Le flic de Pavonis gratifie les inspecteurs serinois d’un air de bah alors, vous voyez bien que j’ai raison, auquel Samia s’empresse de répondre :

— Mélanie Myrthon a approché Pierre Royand plus tôt le même jour. Si la thèse du témoin gênant est vraisemblable, quelques éléments ne cadrent pas. Le chasseur a l’habitude de maîtriser ses victimes avant de les abattre d’une ou plusieurs flèches : pourquoi est-ce qu’il n’a pas agi ainsi avec Royand ? Mais, admettons que le seul moyen pour le maîtriser était de le tuer, ou que – soyons fous – il n’avait plus de flèches ; le chasseur détrousse systématiquement ses victimes. Et ça, c’est un motif qui semble purement financier : si le chasseur a besoin d’argent, pourquoi serait-il passé à côté des trois cents euros que Pierre Royand trimballait sur lui ?

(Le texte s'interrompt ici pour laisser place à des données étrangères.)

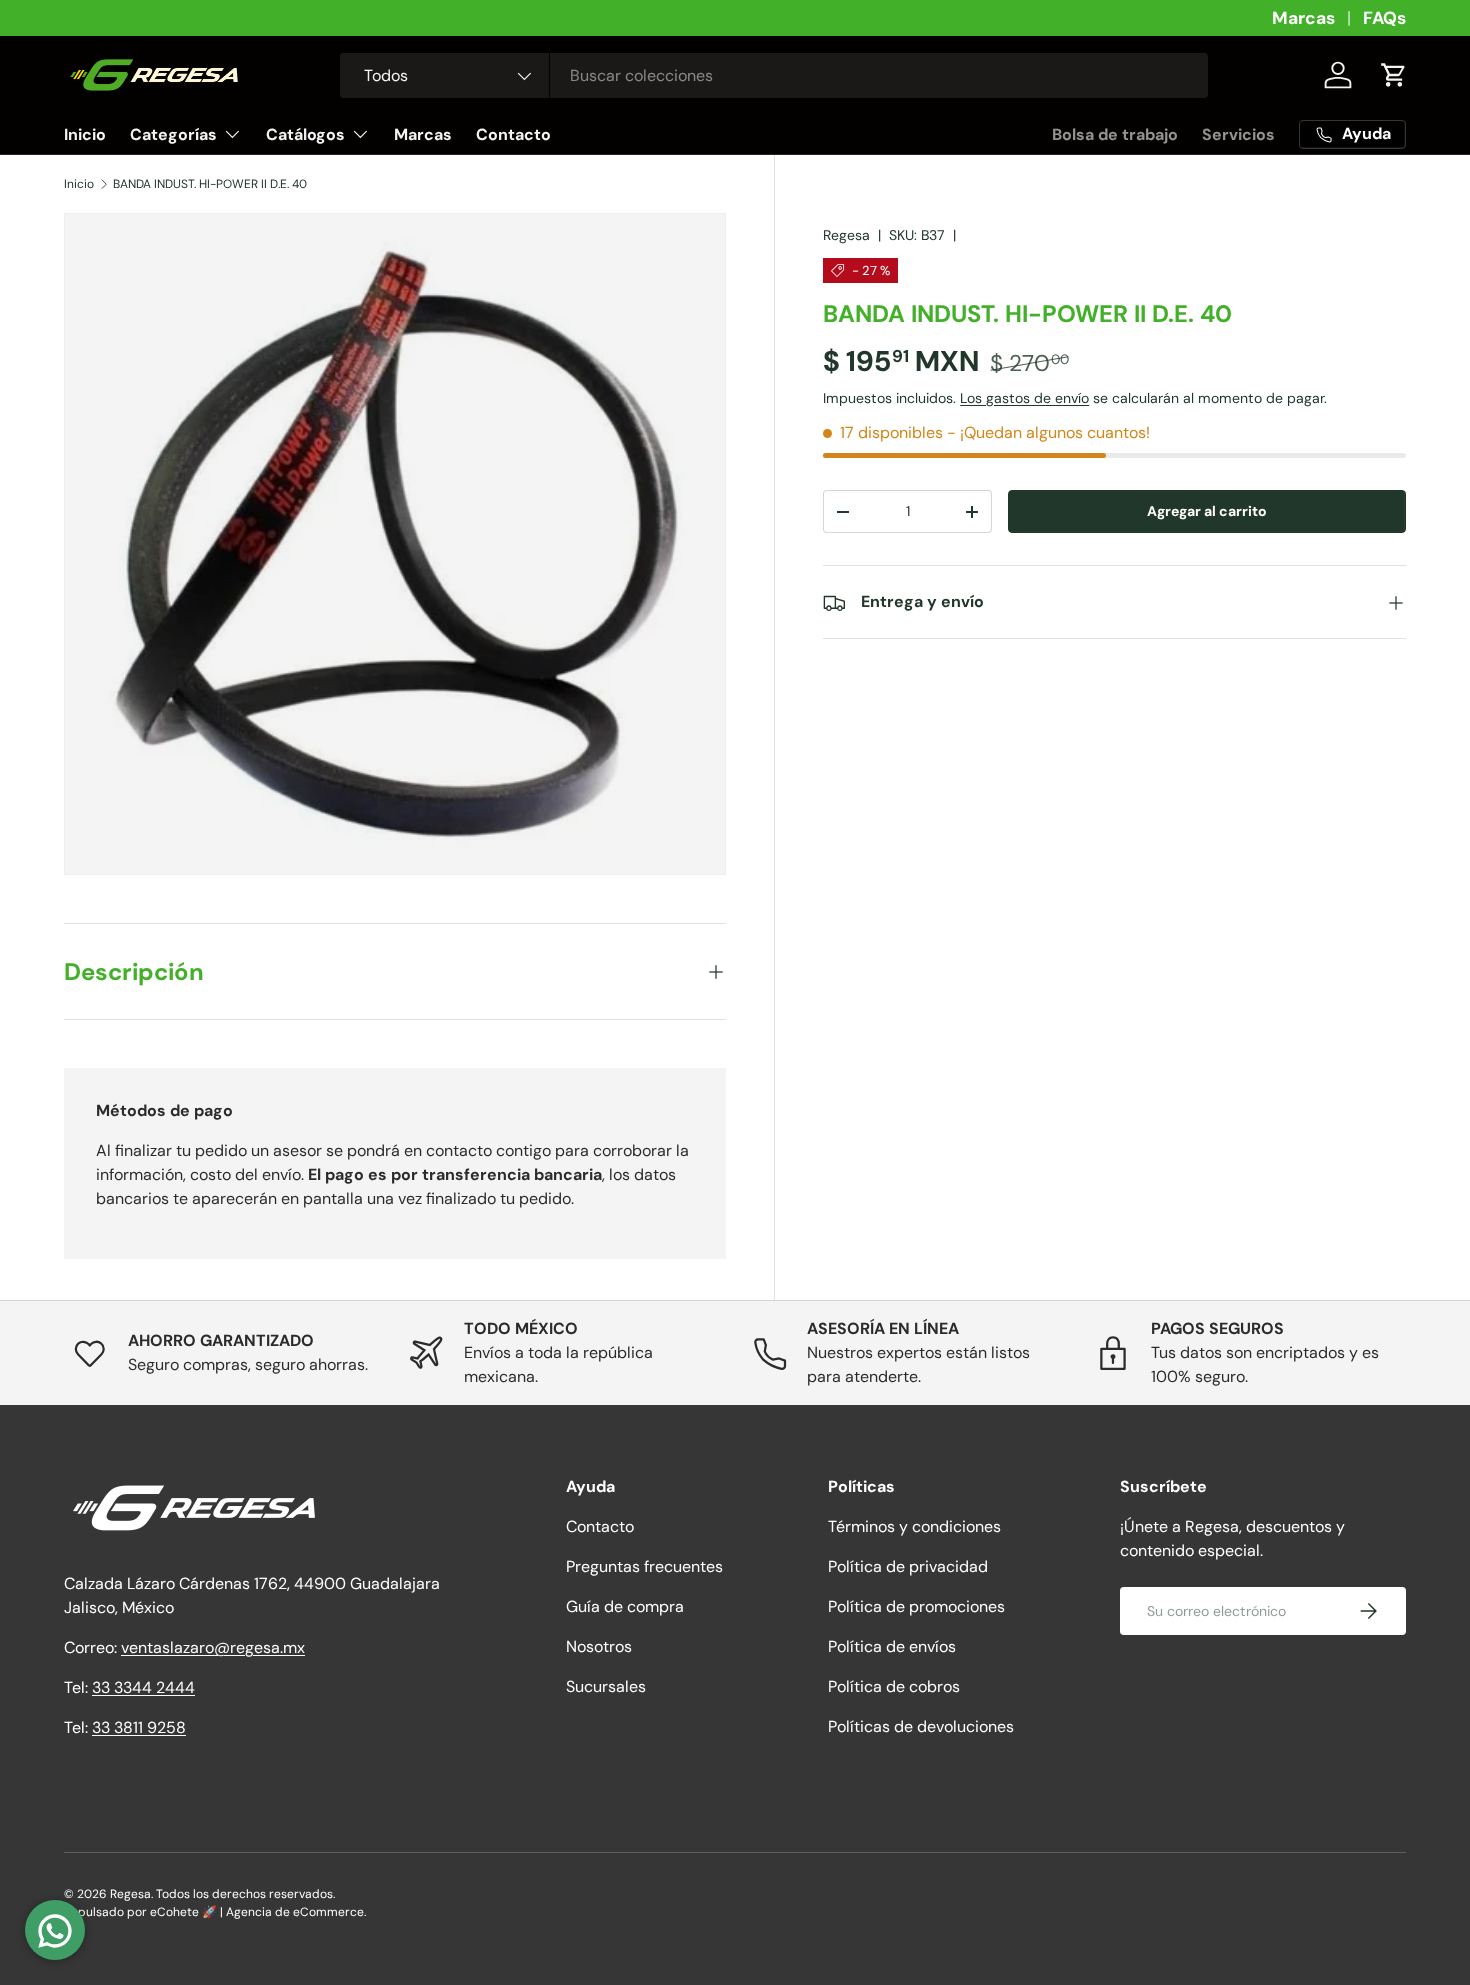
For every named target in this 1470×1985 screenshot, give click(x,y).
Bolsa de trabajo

— D’autant plus que sa dépouille n’a été aspergée d’aucun liquide incommode, ajoute Crelès. Et, puisqu’il s’agit a priori d’une contremesure médicolégale, ça aurait été dans l’intérêt du chasseur de le faire…

L’assemblée médite ces paroles, semblant accepter lentement l’hypothèse de la PJ.

— Donc, vous pensez vraiment que la petite Myrthon a refroidi Royand ? appuie un briscard au fond de la salle.

— C’est, pour l’instant, notre hypothèse de travail, confirme Crelès. Le tout est de savoir si elle aurait pu croiser le chasseur, et donc, si elle peut l’identifier.

— Mais rien n’est moins sûr, tempère Berroui. Du reste, on n’a pas de preuves concrètes contre elle ; même si on a un mobile – à savoir son « initiation » – et une opportunité – elle a elle-même admis sa présence sur les lieux, sans fournir le moindre alibi. Pour ce qui est des moyens, le meurtre de Pierre Royand était très expéditif, le tueur l’a visiblement eu par surprise, sans compter qu’une arme blanche est on ne peut plus ordinaire, et facile à faire disparaître. L’autopsie nous en dira peut-être plus.

LaClue embraye sur les missions à accomplir, puis disperse ses effectifs. Réunion terminée.

Quelques fondants restent encore dans les assiettes.